(Saved data entries)
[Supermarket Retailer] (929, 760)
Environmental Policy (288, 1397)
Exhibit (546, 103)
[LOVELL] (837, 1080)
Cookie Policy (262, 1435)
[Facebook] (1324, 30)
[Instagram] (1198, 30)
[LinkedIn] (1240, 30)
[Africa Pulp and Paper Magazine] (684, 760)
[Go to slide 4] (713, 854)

→ WHAT IS BEING ASKED
Every line above that holds the word "Policy" needs to be copied.

→ REPLY
Environmental Policy (288, 1397)
Cookie Policy (262, 1435)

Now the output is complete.